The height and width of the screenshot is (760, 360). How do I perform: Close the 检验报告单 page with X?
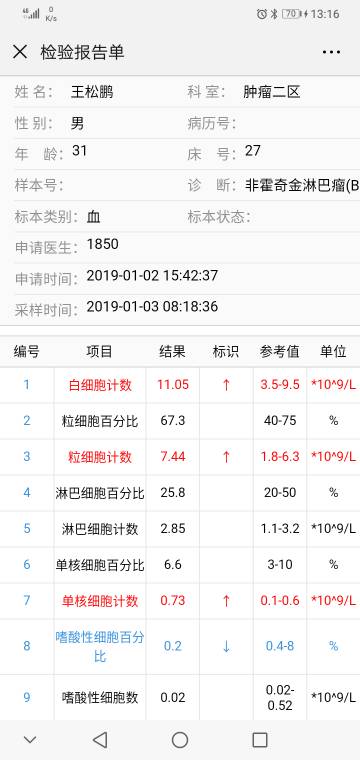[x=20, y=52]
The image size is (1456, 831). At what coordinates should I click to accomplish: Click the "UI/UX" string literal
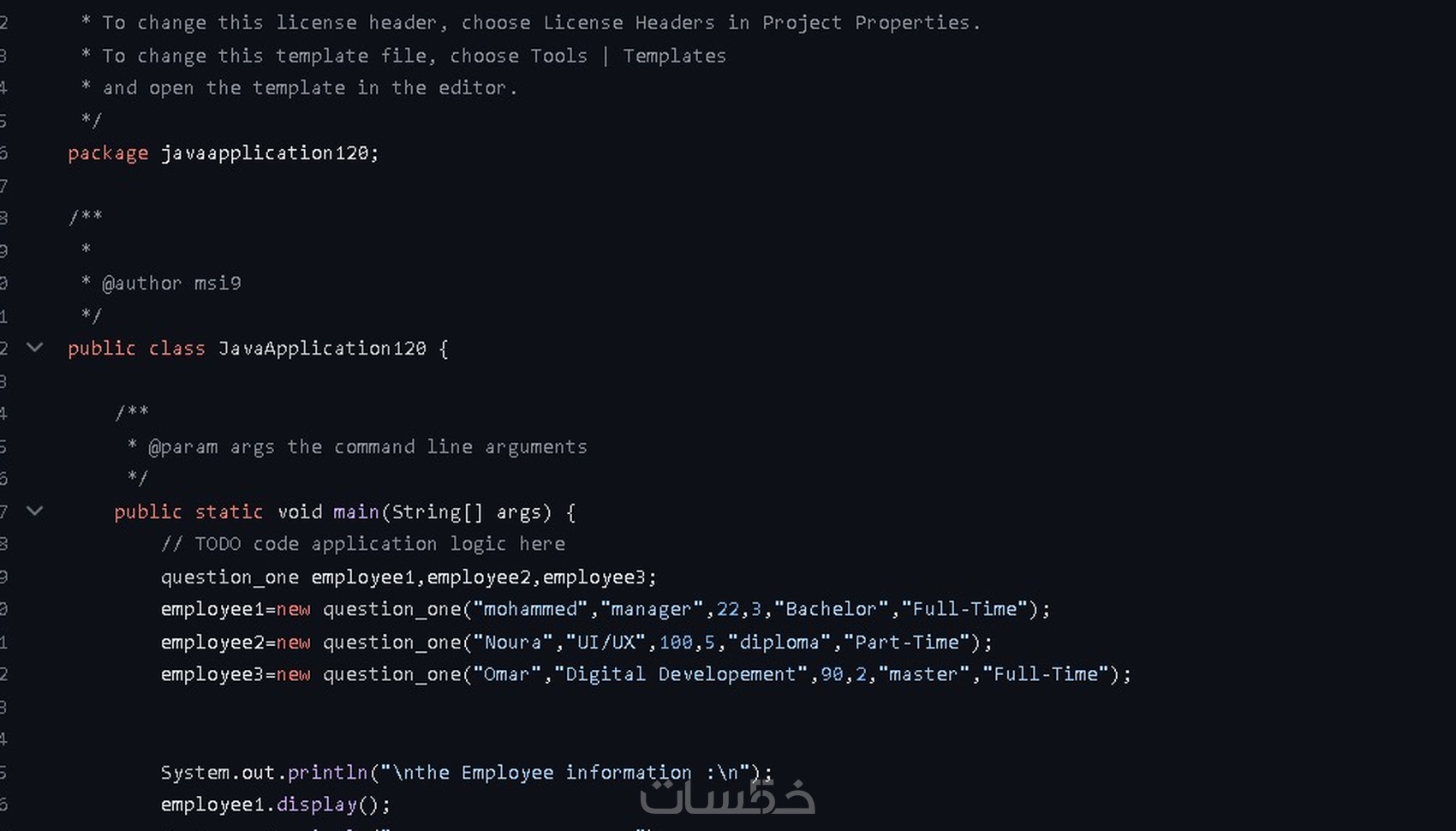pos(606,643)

^^^^

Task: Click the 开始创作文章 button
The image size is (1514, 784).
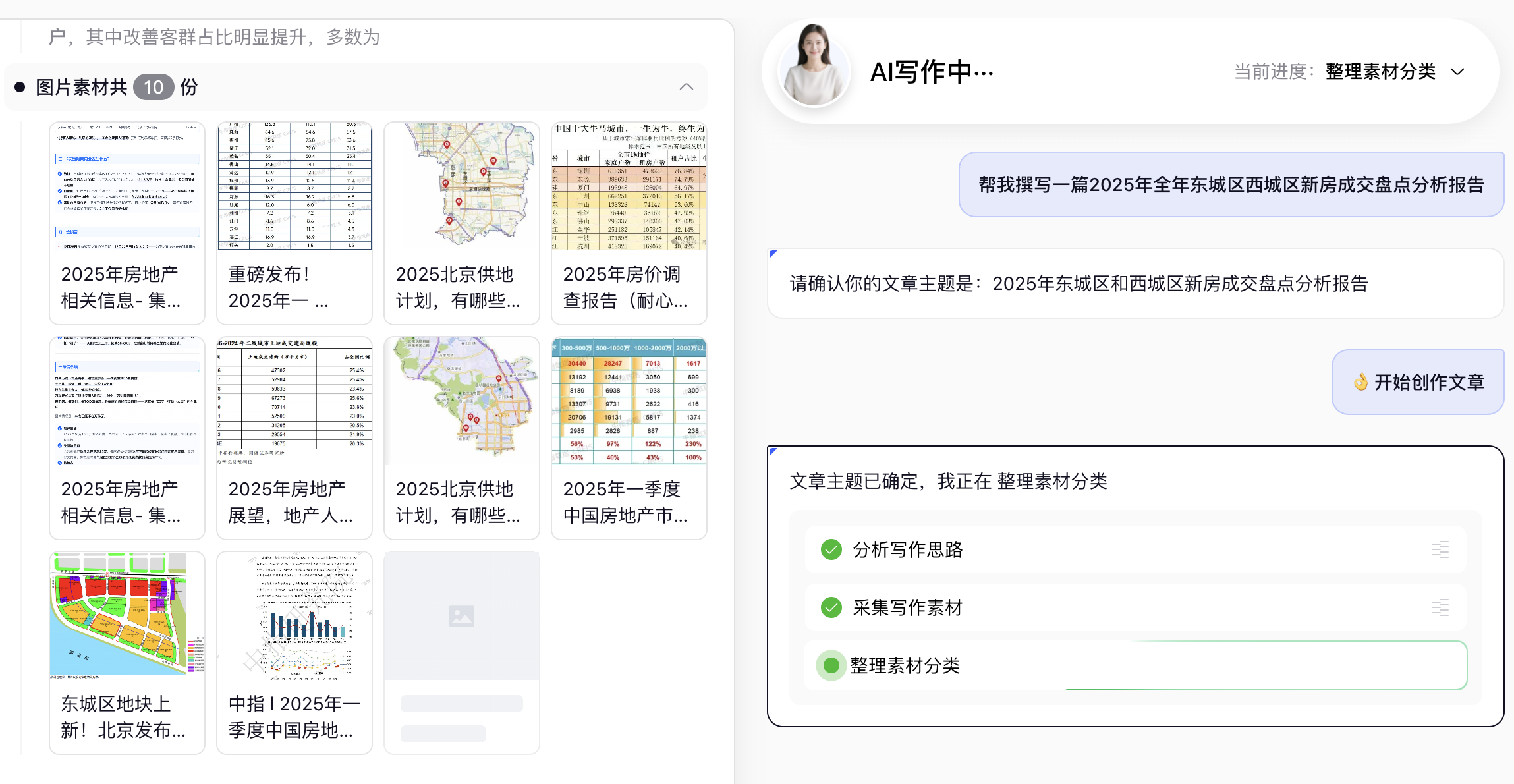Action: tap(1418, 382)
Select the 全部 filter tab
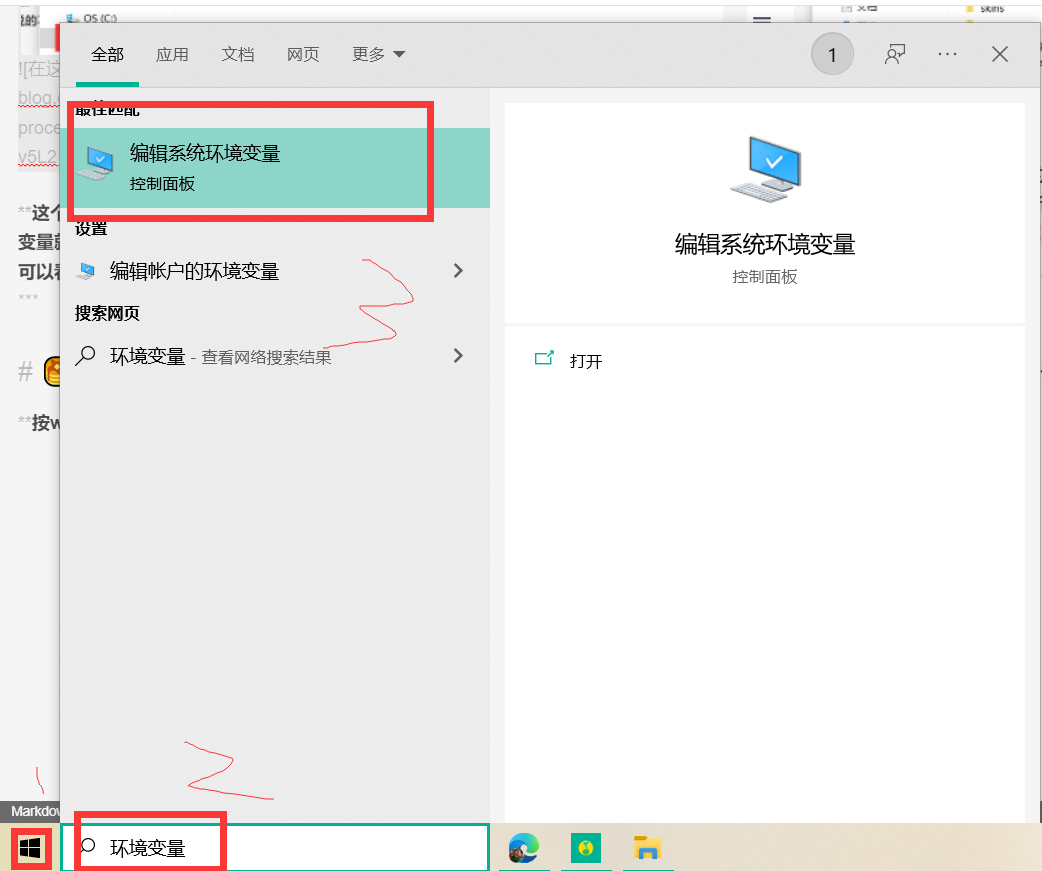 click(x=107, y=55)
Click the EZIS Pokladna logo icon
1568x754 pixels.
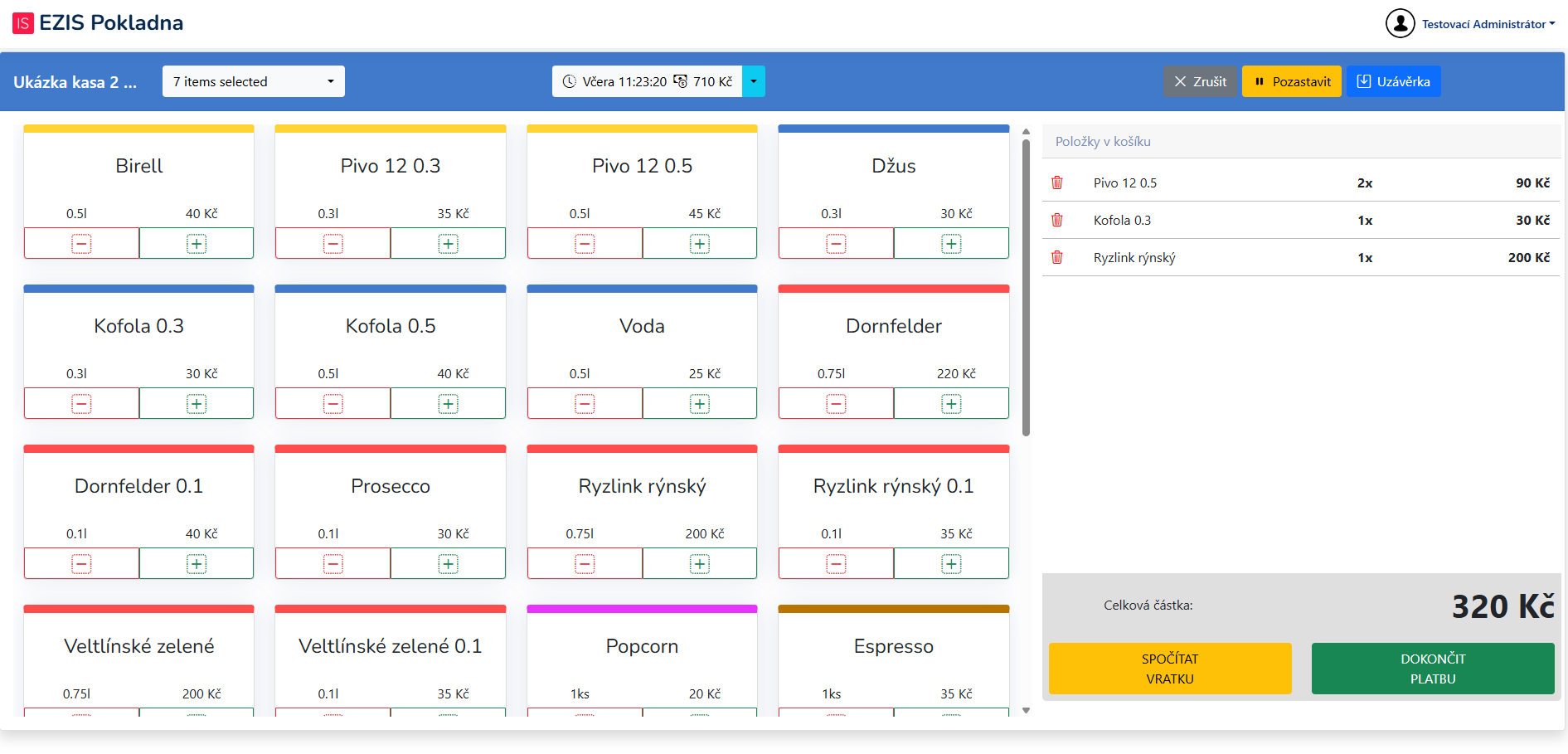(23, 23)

^^^^

# SET EXERCISE:
Scale the material in the stretch from the line containing "The height and" through the line containing "pos(606,643)": write those lines out again, requests included, with each coordinate in the answers multiplied by 2.3 and rounded to a whole number, halves going up. Leave the pictures out.

# TASK ANSWER:
The height and width of the screenshot is (760, 360). How do I perform: Close the 检验报告单 page with X?
[x=46, y=120]
The image size is (1456, 831). At what coordinates should I click to accomplish: Click the "UI/UX" string literal
pos(1394,1479)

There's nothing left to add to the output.